=== Task prompt ===
Retype, word for word, each line between the lines holding "[Share on Twitter] (119, 2503)" and "[button] (11, 2565)", inclusive, and leave the rest of the data alone.

Top of Extracted records

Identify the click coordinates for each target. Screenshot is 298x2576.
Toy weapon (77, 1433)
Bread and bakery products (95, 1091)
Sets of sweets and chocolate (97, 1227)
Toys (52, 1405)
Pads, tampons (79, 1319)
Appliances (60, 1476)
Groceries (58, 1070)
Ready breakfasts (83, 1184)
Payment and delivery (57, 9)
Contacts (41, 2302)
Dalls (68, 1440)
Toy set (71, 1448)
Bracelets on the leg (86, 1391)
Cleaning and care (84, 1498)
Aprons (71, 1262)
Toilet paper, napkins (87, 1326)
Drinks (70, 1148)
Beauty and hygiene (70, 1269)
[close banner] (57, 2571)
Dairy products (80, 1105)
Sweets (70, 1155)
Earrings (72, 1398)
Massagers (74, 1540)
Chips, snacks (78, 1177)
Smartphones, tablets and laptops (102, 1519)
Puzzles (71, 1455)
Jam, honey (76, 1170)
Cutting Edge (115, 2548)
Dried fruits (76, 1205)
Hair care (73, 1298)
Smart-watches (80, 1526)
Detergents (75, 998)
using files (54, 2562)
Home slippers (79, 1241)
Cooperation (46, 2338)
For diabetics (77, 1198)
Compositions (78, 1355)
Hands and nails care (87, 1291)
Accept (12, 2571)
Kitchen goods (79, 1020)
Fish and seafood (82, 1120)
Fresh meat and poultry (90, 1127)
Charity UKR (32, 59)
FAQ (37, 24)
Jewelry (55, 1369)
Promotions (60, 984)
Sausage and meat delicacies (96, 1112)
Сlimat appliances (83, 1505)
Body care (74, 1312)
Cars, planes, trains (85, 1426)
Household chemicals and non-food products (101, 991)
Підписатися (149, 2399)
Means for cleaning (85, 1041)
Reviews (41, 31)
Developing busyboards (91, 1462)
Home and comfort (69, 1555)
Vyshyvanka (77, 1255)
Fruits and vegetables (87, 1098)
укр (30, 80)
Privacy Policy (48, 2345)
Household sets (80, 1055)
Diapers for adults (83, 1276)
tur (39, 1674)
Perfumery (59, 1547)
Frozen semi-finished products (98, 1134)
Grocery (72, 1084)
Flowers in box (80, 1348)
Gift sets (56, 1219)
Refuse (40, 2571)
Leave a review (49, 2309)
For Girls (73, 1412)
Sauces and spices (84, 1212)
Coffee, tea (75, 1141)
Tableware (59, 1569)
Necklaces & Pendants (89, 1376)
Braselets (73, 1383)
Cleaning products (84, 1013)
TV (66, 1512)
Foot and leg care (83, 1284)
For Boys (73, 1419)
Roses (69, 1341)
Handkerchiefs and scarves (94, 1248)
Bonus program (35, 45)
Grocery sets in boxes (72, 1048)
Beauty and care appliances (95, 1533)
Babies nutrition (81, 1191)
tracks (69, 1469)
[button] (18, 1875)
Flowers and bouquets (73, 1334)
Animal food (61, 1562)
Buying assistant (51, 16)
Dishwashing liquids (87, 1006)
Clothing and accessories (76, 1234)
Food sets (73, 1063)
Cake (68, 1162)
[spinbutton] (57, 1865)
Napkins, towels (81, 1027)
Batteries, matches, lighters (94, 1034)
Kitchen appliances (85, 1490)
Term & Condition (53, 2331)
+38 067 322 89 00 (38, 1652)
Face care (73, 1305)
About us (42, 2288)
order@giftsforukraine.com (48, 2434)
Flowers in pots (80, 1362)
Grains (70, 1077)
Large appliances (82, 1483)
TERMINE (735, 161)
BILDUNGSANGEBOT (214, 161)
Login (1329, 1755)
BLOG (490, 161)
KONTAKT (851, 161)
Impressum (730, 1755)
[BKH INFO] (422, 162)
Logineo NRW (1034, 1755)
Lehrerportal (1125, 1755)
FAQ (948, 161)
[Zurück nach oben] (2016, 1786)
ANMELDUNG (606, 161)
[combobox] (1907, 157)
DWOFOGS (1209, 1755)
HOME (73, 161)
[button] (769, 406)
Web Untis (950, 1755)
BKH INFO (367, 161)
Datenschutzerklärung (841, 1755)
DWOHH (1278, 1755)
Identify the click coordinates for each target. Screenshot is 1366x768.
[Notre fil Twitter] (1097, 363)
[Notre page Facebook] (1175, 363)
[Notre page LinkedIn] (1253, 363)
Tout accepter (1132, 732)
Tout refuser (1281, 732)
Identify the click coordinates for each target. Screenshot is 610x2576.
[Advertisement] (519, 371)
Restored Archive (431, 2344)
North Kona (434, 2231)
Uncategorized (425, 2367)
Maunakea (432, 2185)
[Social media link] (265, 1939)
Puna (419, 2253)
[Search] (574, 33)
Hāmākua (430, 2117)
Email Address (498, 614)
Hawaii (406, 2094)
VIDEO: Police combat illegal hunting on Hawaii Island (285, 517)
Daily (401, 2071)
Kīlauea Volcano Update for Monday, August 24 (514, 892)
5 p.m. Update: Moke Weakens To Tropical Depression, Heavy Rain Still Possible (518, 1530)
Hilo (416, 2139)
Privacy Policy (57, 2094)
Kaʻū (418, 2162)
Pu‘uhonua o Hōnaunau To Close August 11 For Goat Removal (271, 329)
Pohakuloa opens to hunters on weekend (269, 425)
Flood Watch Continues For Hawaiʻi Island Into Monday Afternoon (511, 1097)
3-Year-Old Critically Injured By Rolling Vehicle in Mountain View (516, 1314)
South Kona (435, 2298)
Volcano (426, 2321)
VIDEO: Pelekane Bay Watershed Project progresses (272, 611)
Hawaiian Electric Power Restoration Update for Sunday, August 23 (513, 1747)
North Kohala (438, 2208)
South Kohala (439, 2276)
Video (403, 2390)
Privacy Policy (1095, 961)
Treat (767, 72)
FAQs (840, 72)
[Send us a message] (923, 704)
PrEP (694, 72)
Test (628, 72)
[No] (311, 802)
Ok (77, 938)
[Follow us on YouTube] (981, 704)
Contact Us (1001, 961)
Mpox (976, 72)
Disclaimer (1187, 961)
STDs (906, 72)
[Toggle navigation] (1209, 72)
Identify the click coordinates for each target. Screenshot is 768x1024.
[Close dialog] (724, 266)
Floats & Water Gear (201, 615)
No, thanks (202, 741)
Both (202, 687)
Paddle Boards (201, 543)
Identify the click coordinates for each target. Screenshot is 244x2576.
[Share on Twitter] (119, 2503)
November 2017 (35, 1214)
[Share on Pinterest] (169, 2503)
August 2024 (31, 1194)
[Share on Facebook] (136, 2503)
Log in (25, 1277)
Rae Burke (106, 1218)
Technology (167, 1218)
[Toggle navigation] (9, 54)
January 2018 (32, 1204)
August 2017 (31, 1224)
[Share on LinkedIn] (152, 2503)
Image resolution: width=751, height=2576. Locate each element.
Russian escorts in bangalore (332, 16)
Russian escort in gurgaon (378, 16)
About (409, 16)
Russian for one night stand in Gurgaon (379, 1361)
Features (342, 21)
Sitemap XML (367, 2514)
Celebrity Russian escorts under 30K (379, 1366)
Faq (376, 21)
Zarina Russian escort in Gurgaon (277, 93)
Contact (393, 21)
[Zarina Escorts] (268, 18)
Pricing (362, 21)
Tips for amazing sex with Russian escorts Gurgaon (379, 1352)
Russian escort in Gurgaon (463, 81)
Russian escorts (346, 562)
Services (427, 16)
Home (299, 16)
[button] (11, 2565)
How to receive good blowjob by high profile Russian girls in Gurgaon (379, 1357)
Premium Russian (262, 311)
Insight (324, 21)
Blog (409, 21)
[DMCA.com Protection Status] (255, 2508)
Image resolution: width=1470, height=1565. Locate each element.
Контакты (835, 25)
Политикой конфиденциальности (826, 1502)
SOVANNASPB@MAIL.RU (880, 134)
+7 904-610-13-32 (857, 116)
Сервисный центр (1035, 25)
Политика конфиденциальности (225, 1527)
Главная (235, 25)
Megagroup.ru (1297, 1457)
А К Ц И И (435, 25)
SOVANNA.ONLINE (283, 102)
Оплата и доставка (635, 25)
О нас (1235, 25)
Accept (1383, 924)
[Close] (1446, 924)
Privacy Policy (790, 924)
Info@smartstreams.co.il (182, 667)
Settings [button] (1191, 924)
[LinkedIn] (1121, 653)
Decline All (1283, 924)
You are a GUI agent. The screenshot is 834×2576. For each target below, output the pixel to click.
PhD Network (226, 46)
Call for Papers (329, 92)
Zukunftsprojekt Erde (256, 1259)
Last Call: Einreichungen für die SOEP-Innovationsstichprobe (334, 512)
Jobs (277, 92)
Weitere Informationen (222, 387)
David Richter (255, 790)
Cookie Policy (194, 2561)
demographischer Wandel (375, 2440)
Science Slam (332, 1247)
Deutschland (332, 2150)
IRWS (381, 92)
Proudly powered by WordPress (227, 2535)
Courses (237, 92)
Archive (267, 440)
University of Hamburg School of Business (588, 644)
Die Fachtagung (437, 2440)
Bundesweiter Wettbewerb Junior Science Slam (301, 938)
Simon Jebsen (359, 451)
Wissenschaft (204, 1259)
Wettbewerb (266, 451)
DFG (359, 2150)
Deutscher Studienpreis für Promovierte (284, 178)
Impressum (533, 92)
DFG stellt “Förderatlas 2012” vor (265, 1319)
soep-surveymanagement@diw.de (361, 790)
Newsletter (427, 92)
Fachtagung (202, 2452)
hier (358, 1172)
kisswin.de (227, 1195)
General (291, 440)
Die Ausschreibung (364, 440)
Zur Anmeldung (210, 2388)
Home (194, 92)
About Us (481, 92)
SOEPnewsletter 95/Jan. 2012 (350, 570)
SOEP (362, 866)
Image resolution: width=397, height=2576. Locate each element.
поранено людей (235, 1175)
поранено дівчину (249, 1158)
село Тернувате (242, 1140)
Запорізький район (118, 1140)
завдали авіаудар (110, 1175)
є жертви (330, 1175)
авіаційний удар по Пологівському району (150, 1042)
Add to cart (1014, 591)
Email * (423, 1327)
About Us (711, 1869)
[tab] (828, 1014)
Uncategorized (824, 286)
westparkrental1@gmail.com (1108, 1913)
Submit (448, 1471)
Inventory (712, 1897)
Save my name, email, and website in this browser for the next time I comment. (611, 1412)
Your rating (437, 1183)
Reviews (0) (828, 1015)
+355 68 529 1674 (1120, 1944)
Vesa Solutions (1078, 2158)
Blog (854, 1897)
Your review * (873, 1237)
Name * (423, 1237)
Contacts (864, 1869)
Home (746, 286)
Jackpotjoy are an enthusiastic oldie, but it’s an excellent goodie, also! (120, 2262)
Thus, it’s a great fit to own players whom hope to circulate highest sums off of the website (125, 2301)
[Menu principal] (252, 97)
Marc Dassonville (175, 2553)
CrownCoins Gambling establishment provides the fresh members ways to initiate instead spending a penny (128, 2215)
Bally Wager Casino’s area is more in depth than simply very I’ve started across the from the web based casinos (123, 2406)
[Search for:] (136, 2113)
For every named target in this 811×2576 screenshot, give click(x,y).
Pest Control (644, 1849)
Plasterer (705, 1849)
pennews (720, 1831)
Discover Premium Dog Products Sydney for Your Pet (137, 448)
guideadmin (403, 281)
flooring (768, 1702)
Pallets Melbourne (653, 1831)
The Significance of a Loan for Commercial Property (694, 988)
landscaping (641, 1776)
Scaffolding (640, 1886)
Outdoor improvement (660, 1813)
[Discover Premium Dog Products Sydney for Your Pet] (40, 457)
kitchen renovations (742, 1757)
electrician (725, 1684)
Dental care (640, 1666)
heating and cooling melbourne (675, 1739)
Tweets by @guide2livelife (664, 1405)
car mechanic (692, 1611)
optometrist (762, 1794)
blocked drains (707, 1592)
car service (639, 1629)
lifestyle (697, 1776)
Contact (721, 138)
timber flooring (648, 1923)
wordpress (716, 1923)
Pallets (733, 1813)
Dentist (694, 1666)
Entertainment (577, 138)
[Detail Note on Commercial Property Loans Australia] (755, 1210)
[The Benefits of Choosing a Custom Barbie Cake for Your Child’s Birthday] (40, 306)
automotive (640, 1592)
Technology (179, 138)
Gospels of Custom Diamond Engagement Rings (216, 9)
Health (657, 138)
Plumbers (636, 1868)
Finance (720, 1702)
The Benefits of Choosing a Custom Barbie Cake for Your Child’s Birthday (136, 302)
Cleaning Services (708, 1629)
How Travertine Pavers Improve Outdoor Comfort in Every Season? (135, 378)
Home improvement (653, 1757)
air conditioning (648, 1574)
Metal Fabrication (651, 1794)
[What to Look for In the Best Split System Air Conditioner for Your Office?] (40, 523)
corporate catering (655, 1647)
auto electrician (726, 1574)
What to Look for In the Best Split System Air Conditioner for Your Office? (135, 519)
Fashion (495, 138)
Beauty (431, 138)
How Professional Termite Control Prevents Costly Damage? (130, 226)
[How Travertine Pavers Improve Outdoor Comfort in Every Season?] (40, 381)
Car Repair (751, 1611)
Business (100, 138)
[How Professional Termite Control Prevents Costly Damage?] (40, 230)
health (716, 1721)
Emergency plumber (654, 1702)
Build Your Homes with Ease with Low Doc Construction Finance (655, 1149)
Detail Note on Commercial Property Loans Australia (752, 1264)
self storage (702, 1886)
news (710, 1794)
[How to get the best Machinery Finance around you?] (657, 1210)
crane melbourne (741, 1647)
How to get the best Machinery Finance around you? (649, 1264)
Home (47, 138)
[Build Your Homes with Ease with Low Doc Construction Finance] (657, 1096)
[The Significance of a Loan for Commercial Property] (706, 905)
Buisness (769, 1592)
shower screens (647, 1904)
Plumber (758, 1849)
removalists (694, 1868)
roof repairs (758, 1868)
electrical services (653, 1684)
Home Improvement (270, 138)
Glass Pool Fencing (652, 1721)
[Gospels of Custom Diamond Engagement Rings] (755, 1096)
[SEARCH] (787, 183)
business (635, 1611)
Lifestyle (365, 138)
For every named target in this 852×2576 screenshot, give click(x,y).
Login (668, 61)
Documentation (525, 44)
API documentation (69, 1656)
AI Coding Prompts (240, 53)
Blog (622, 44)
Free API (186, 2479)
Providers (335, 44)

Bottom of Extracted records

=== Your solution ===
[Share on Twitter] (119, 2503)
November 2017 (35, 1214)
[Share on Pinterest] (169, 2503)
August 2024 (31, 1194)
[Share on Facebook] (136, 2503)
Log in (25, 1277)
Rae Burke (106, 1218)
Technology (167, 1218)
[Toggle navigation] (9, 54)
January 2018 (32, 1204)
August 2017 (31, 1224)
[Share on LinkedIn] (152, 2503)
Image resolution: width=751, height=2576. Locate each element.
Russian escorts in bangalore (332, 16)
Russian escort in gurgaon (378, 16)
About (409, 16)
Russian for one night stand in Gurgaon (379, 1361)
Features (342, 21)
Sitemap XML (367, 2514)
Celebrity Russian escorts under 30K (379, 1366)
Faq (376, 21)
Zarina Russian escort in Gurgaon (277, 93)
Contact (393, 21)
[Zarina Escorts] (268, 18)
Pricing (362, 21)
Tips for amazing sex with Russian escorts Gurgaon (379, 1352)
Russian escort in Gurgaon (463, 81)
Russian escorts (346, 562)
Services (427, 16)
Home (299, 16)
[button] (11, 2565)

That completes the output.